§ Your assignment
Using the records below, filter for lines that contain the string "Sort" and copy them out.

§ Source material
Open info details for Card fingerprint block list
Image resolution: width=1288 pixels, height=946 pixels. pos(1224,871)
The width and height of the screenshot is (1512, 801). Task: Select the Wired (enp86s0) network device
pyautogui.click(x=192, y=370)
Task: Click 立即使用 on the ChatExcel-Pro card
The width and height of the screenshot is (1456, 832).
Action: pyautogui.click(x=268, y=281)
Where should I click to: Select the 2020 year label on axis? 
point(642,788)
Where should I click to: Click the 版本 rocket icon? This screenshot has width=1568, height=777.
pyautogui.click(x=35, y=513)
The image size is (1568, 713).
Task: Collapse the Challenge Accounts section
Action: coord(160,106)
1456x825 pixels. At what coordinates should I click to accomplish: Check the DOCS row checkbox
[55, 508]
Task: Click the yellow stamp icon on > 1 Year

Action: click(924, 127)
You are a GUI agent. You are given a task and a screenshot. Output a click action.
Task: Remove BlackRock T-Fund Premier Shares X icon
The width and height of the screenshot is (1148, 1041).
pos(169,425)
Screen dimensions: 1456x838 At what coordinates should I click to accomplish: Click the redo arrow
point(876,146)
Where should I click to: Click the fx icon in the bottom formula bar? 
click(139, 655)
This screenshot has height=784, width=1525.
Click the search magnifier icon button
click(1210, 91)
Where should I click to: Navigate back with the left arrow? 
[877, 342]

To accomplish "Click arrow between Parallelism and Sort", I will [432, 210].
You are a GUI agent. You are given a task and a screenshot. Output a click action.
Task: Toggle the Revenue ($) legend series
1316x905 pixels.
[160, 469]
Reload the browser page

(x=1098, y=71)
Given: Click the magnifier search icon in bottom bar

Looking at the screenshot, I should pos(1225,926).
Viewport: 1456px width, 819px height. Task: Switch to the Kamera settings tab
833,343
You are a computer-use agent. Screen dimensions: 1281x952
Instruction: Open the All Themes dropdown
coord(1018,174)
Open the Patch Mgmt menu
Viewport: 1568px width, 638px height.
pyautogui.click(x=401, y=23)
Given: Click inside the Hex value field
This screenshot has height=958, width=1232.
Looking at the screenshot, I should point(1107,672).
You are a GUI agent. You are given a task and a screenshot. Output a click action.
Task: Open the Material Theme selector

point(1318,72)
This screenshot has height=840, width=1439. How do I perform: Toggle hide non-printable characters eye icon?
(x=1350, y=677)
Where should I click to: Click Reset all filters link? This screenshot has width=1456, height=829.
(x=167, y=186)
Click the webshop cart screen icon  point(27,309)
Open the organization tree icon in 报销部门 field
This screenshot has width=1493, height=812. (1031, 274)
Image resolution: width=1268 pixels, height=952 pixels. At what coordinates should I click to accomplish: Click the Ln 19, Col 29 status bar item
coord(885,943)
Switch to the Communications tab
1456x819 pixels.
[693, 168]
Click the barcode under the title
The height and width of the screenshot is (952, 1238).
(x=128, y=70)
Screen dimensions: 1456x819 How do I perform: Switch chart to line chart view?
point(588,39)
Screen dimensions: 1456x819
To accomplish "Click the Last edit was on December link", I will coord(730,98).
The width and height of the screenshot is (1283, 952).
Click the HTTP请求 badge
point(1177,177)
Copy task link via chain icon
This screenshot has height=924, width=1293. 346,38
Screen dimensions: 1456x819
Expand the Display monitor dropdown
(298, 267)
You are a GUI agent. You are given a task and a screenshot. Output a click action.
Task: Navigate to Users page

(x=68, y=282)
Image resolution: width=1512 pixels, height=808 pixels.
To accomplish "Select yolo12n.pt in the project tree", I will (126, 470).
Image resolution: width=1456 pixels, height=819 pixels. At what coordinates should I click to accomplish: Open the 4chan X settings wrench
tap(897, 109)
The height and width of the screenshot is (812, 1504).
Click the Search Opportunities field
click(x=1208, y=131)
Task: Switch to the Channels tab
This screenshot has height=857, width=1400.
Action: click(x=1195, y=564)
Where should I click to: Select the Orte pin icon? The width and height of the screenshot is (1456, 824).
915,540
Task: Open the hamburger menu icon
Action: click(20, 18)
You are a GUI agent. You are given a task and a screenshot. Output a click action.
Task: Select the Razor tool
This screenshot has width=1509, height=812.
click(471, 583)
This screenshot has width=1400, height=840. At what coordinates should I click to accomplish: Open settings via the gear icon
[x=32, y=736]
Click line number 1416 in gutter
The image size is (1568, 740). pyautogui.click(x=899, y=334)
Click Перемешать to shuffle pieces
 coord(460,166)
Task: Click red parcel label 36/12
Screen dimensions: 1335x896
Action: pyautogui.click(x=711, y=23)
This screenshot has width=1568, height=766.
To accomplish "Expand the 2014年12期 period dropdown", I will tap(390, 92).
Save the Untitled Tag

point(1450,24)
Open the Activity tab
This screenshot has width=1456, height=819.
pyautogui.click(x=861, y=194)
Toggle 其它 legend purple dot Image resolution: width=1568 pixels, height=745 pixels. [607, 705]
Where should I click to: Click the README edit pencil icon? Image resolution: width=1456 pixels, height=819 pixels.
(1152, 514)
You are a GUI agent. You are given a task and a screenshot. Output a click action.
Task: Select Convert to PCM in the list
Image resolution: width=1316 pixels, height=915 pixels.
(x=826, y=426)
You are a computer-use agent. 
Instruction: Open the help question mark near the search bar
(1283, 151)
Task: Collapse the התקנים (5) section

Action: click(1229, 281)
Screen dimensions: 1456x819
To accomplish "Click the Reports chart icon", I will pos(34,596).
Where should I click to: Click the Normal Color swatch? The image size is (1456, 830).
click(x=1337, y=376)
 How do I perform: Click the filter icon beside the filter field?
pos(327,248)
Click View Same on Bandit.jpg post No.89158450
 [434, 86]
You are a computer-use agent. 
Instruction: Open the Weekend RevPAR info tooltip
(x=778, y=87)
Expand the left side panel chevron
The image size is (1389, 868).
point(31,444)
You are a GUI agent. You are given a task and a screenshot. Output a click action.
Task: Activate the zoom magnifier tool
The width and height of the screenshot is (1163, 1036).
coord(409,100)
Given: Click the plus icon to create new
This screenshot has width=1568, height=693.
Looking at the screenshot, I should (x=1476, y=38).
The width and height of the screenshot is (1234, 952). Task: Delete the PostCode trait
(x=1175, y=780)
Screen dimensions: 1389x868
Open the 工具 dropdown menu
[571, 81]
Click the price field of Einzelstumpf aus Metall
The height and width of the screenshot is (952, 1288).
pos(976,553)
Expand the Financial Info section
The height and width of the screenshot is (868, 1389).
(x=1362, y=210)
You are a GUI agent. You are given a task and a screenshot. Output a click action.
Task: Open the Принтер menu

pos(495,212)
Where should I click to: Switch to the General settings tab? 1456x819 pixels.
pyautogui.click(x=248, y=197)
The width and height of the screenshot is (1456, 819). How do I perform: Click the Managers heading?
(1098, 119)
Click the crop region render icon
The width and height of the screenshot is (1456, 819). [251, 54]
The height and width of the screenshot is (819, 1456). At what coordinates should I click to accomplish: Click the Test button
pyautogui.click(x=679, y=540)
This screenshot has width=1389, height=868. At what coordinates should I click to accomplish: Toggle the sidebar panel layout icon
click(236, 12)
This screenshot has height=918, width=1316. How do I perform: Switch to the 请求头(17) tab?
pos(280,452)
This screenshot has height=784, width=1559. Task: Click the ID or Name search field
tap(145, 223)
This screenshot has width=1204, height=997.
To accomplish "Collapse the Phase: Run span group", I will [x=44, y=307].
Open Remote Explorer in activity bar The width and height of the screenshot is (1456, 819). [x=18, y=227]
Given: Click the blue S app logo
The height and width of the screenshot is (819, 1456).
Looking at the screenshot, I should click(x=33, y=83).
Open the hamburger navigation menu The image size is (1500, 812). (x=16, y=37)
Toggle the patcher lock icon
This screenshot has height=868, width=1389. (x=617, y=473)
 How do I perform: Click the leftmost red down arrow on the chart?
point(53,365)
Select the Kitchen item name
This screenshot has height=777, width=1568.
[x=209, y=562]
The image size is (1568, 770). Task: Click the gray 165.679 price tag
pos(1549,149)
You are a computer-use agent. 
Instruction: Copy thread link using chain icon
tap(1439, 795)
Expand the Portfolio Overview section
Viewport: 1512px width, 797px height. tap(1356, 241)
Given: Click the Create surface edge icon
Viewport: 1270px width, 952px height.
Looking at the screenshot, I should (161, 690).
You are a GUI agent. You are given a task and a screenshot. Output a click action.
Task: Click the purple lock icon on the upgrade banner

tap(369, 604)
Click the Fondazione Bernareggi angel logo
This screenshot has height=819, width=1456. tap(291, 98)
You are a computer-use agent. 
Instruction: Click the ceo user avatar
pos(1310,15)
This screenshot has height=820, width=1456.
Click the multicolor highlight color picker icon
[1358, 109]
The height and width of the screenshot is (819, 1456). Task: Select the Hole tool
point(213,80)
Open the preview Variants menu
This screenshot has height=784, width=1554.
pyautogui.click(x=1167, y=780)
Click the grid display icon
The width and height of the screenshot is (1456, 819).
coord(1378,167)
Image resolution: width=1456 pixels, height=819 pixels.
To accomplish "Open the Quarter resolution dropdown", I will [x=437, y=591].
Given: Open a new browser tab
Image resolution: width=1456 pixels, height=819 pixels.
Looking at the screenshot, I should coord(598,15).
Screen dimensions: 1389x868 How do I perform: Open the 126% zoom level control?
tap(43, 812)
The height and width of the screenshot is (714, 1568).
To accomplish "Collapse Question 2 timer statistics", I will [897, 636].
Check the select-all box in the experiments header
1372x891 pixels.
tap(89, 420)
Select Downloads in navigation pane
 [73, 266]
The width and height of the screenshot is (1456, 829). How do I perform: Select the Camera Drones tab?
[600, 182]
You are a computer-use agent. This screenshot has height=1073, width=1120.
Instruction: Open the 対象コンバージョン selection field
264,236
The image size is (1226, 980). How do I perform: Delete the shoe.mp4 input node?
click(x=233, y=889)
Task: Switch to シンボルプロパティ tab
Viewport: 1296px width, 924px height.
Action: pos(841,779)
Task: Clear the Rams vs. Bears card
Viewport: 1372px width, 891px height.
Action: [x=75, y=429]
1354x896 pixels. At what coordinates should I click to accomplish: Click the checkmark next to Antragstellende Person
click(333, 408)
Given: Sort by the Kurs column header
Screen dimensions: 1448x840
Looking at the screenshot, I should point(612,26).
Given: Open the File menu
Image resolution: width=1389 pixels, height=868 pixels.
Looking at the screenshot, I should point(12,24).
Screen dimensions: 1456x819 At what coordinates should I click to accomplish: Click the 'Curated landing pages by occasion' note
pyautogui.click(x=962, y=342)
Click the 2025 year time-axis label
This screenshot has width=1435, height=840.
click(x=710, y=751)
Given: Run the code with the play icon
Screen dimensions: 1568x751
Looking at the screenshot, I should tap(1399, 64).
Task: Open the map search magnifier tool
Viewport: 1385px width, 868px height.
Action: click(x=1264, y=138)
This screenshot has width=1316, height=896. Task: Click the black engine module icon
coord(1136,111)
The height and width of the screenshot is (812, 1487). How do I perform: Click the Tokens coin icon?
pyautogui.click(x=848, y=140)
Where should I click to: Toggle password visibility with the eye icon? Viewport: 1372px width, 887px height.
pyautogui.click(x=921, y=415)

§ Exercise output
To accomplish "Click arrow between Parallelism and Sort", I will [432, 210].
Given: Sort by the Kurs column header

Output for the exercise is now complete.